Reliable Message Delivery
Rendezvous programs send and receive messages. The Rendezvous daemon at the sending computer divides messages into a stream of packets and sends them across the network. The Rendezvous daemon on each receiving computer reassembles the packets into messages and presents them to the listening program.
Standard multicast and broadcast protocols are not reliable and are unable to detect lost messages. Under normal conditions, Rendezvous reliable multicast protocols ensure that all operational hosts either receive each multicast message or detect the loss of a message. (For details and limitations, see DATALOSS.)
Overview
Reliable delivery compensates for brief network failures. The receiving Rendezvous daemon detects missing packets and requests that the sending daemon retransmit them. The sending daemon stores outbound messages for a limited period of time—called the reliability interval—so it can retransmit the information upon request. It discards old messages after the time period elapses, and cannot retransmit after that time.

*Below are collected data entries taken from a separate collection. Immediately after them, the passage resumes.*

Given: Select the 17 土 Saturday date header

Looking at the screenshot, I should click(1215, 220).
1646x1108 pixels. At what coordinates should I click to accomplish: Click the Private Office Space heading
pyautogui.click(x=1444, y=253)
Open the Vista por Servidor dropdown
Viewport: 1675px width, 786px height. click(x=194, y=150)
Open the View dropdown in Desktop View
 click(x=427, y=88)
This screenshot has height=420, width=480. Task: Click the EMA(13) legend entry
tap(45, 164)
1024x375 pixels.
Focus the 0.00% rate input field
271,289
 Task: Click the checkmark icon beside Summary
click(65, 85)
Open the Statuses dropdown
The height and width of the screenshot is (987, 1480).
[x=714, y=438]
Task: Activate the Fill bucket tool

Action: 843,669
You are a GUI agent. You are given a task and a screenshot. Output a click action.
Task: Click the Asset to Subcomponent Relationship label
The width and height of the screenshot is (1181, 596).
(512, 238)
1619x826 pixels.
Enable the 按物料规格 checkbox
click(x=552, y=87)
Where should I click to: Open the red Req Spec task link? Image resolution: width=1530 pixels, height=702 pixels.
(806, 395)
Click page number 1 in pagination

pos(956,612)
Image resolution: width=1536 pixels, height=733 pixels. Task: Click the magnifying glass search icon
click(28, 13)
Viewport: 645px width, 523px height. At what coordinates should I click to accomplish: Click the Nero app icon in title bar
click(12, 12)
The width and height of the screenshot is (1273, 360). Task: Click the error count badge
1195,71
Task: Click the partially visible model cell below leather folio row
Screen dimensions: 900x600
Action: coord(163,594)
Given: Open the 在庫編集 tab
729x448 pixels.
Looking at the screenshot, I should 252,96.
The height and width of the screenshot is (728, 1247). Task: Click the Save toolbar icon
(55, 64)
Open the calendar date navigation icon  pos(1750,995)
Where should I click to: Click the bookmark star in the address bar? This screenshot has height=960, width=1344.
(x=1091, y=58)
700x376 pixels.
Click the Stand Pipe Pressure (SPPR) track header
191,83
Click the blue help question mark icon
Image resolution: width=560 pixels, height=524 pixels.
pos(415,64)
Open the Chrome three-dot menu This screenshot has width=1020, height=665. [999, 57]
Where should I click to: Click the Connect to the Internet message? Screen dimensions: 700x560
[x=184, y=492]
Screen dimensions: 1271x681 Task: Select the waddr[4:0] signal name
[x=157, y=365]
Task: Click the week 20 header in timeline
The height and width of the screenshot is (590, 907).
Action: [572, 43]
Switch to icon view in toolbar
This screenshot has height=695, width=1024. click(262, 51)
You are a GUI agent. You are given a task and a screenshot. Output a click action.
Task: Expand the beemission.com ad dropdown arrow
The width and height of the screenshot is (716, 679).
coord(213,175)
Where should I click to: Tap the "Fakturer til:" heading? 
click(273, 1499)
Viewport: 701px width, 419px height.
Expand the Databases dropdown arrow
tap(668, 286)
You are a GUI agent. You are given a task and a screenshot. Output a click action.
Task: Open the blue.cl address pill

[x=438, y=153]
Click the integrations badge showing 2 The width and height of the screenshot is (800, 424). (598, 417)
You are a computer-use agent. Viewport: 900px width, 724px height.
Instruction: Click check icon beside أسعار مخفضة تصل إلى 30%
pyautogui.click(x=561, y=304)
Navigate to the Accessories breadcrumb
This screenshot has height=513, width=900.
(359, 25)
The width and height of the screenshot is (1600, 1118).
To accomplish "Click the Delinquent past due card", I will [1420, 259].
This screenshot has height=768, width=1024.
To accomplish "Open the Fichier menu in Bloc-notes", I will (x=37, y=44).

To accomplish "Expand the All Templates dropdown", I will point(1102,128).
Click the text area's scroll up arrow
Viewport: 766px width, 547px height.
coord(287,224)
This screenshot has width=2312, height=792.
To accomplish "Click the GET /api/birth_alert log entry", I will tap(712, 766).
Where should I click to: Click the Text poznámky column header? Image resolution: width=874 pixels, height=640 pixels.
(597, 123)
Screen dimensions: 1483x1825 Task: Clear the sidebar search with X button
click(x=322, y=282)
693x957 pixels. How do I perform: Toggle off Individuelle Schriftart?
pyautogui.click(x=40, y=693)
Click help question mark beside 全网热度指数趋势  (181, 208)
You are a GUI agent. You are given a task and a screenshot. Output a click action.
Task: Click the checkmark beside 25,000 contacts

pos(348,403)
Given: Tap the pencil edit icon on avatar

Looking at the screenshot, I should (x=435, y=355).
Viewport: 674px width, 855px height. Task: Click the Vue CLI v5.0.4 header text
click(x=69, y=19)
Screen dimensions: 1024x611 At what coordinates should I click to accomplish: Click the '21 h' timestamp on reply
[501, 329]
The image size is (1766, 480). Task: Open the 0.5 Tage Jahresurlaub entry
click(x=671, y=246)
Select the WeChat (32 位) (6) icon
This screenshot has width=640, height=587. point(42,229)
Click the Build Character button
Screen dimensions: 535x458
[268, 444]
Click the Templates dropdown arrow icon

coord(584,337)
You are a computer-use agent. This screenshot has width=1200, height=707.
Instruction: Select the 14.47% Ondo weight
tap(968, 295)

The Rendezvous daemon requires that the physical network and packet recipients are working. The Rendezvous daemon does not guarantee delivery to components that fail and do not recover for periods exceeding the reliability interval. (For stronger assurances of delivery, see Certified Message Delivery.)
When a sending daemon receives a retransmission request for data it has already discarded, it notifies the requesting daemon that it cannot retransmit it. One or both daemons present error advisories to indicate that this situation has occurred (see DATALOSS).
You can specify the reliability interval in several ways:
• | For all services of a daemon, using a factory default (60 seconds) |
• | For all services of a daemon, using a daemon command-line argument |
• | For a specific service, using a client API call |
For a complete discussion the various ways to control reliability, the interaction among those ways, and reasonable values, see Reliability and Message Retention Time on page 29 in .
Other Features of Reliable Message Delivery
The reliable multicast protocol delivers messages once and only once to each subscription, despite multiple transient network failures.
It delivers all point‑to‑point messages from each sending transport in the order they are sent. It also delivers all multicast messages from each sending transport in the order they are sent. However, if a sending program interleaves multicast and point‑to‑point messages, Rendezvous software does not necessarily preserve the sending order between the two types of messages.
Rendezvous software does not preserve the absolute chronological order of messages sent by two or more different transports.